Infrastructure has become a public symbol of stagnation. Roads, bridges, and flood control projects promised years ago remain unfinished or poorly maintained. Potholes, collapsing bridges, and flooded streets are routine, turning every heavy rain into a disruption of work, school, and business. Commuting becomes a gamble with safety and time on the line.

Budget cuts explain part of the decline, but corruption deepens it. Infrastructure spending shrinks while reports of overpriced contracts and misused funds grow. Oversight is weak, accountability rare, and construction sites stall after ribbon cuttings and press releases fade. Announcements are frequent. Completion is not.

Flood control exposes the failure most clearly. Aging drainage systems and neglected dams leave communities defenseless each rainy season. Typhoons hit the same areas, relief arrives late, evacuation centers overflow, and mitigation funds are diverted or mishandled. Communities vulnerable years ago remain vulnerable today. Each flood season feels less like a natural disaster and more like a preventable one.

Corruption is not a glitch in the system but the system protecting itself. Funds disappear into inflated contracts and ghost projects while classrooms remain overcrowded, hospitals lack equipment, and roads stay unfinished. Relief is promised in public but fails to reach those who need it, turning governance into betrayal rather than service. Every stolen peso carries a human cost in students without resources, patients without care, and families left to recover on their own.

Meanwhile officials recycle promises, avoid accountability, and treat public office as a revolving door. Incompetence deepens the damage as policies are announced for headlines instead of results, projects stall, deadlines quietly fade, and pilot programs go nowhere. Corruption and mismanagement do not simply waste money, they normalize failure and steadily erode public trust.

Despite claims of economic growth, millions of Filipinos remain trapped in poverty while inequality widens.

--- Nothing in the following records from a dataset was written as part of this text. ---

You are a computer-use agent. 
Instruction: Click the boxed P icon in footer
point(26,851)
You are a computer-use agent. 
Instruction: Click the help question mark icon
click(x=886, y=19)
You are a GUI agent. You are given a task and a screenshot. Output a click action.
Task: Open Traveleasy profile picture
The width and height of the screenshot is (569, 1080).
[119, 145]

Programs meant to help the vulnerable falter under budget cuts, mismanagement, and corruption. Access to education, healthcare, and disaster relief depends more on luck, connections, or location than need. Life in 2026 feels little different from 2016.

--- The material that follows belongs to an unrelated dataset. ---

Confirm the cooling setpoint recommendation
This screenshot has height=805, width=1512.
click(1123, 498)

Families in flood‑prone barangays rebuild homes only to see them washed away again. Students dream of science careers but cannot use functional labs. These are not exceptions but examples of problems repeating across the country year after year.

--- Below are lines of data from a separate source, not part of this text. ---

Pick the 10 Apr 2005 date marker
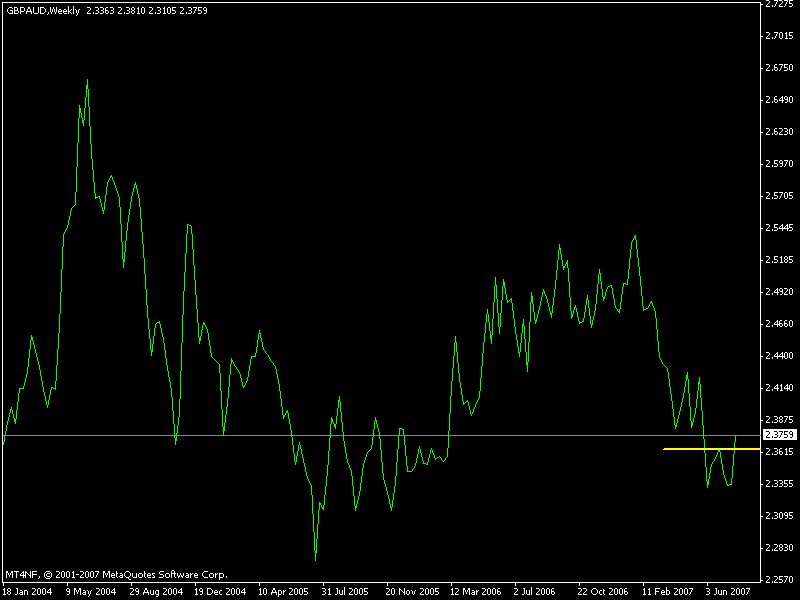tap(283, 591)
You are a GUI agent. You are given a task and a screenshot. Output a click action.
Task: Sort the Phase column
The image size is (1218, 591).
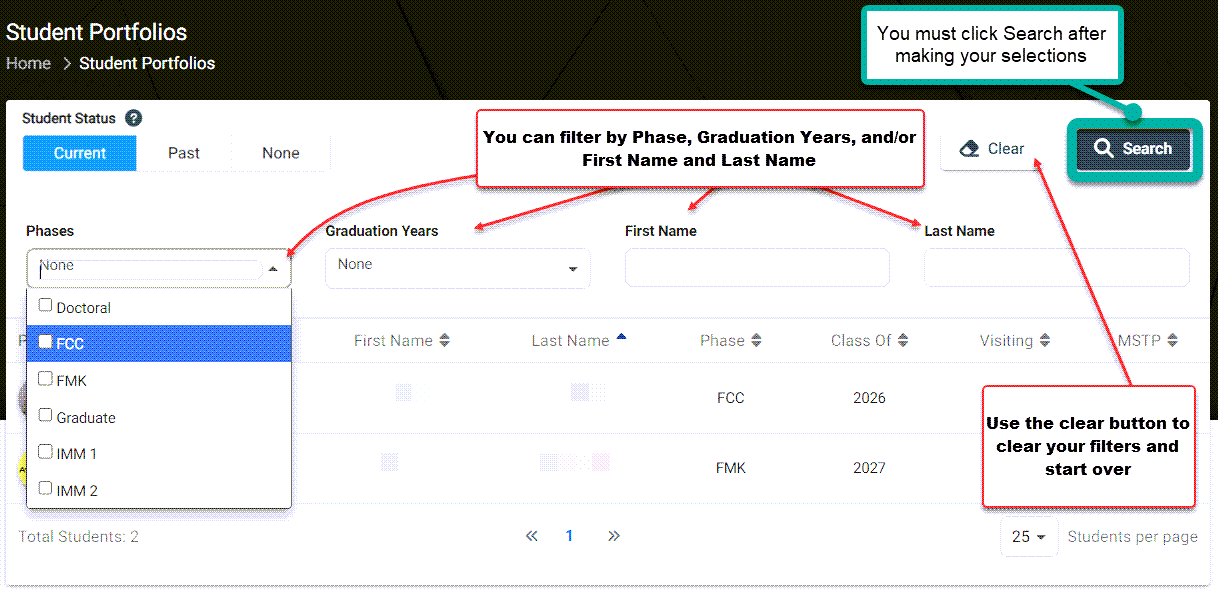point(756,341)
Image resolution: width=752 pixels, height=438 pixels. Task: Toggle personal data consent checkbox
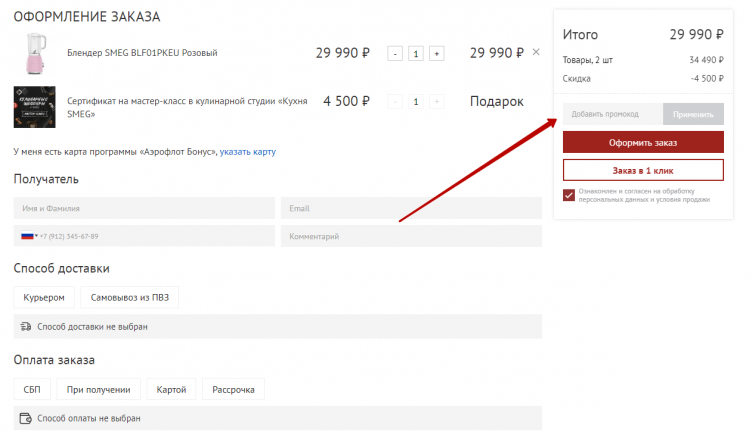[x=569, y=195]
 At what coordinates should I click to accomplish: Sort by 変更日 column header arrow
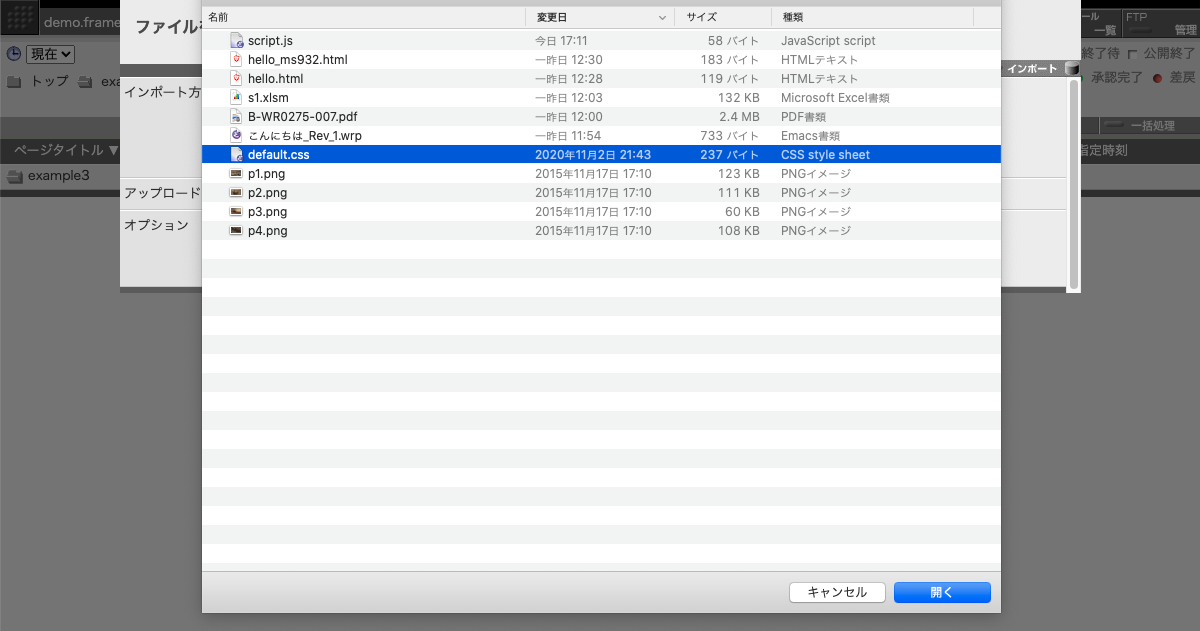pyautogui.click(x=662, y=18)

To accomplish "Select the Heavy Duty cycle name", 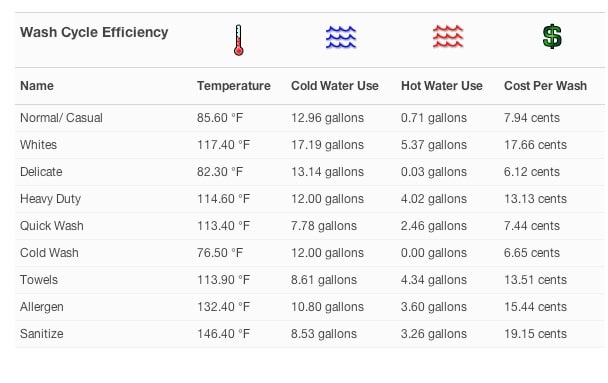I will click(x=50, y=199).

After ten years, temporary fixes have become permanent. Budgets are squeezed, corruption siphons solutions, and incompetence blocks progress. Free education exists in name only. Roads and flood systems fail. Disaster response is too slow. Poverty and inequality persist, and governance remains reactive, leaving citizens to shoulder the consequences.

Looking back at 2016 should make it feel distant. But it does not. Tuition, potholes, floods, corruption, and widening inequality between state and private institutions are still here. Scrolling #Throwback2016 is fun until you realize that we are living 2016 all over again.

2016 called, and it is disappointing we haven’t upgraded.


DM Tiangson is a first-year BA (Community Development) student at the University of the Philippines Visayas. He is an opinion writer for Pagbutlak in its 51st year.